⁶ Precision Medicine Theme, South Australian Health & Medical Research Institute, Adelaide, SA, Australia.
⁷ Central Adelaide Local Health Network, Adelaide, SA, Australia.
⁸ Institute for Photonics and Advanced Sensing, University of Adelaide, Adelaide, SA, Australia.

Abstract

Staphylococcus aureus and Staphylococcus epidermidis are associated with life-threatening infections. Despite the best medical care, these infections frequently occur due to antibiotic resistance and the formation of biofilms of these two bacteria (i.e., clusters of bacteria embedded in a matrix). As a consequence, there is an urgent need for effective anti-biofilm treatments.

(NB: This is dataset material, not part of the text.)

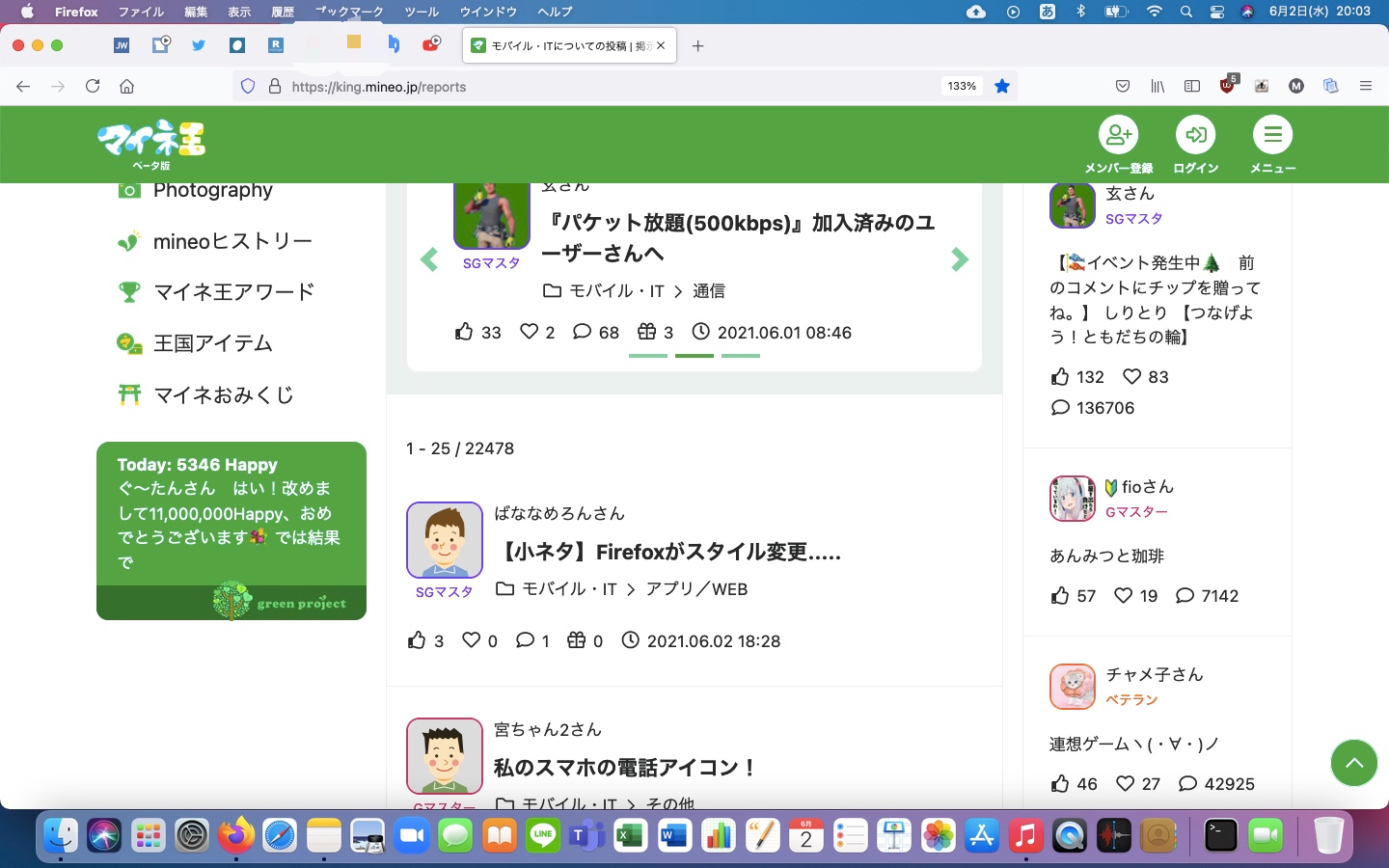
Task: Select the first carousel indicator bar
Action: [648, 356]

Here, we describe the antibacterial properties of a combination treatment of diethyldithiocarbamate (DDC) and copper ions (Cu²⁺) and their low toxicity in vitro and in vivo. The antibacterial activity of DDC and Cu²⁺ was assessed in vitro against both planktonic and biofilm cultures of S. aureus and S. epidermidis using viability assays, microscopy, and attachment assays. Cytotoxicity of DDC and Cu²⁺ (DDC-Cu²⁺) was determined using a human fibroblast cell line. In vivo antimicrobial activity and toxicity were monitored in Galleria mellonella larvae. DDC-Cu²⁺ concentrations of 8 μg/ml DDC and 32 μg/ml Cu²⁺ resulted in over 80% MRSA and S. epidermidis biofilm killing, showed synergistic and additive effects in both planktonic and biofilm cultures of S. aureus and S. epidermidis, and synergized multiple antibiotics. DDC-Cu²⁺ inhibited MRSA and S. epidermidis attachment and biofilm formation in the xCELLigence and Bioflux systems. In vitro and in vivo toxicity of DDC, Cu²⁺ and DDC-Cu²⁺ resulted in > 70% fibroblast viability and > 90% G. mellonella survival. Treatment with DDC-Cu²⁺ significantly increased the survival of infected larvae (87% survival of infected, treated larvae vs. 47% survival of infected, untreated larvae, p < 0.001). Therefore, DDC-Cu²⁺ is a promising new antimicrobial with activity against planktonic and biofilm cultures of S. epidermidis and S. aureus and low cytotoxicity in vitro. This gives us high confidence to progress to mammalian animal studies, testing the antimicrobial efficacy and safety of DDC-Cu²⁺.

Keywords: Staphylococcus aureus; Staphylococcus epidermidis; antibacterial; biofilm; copper ions; diethyldithiocarbamate; new treatment.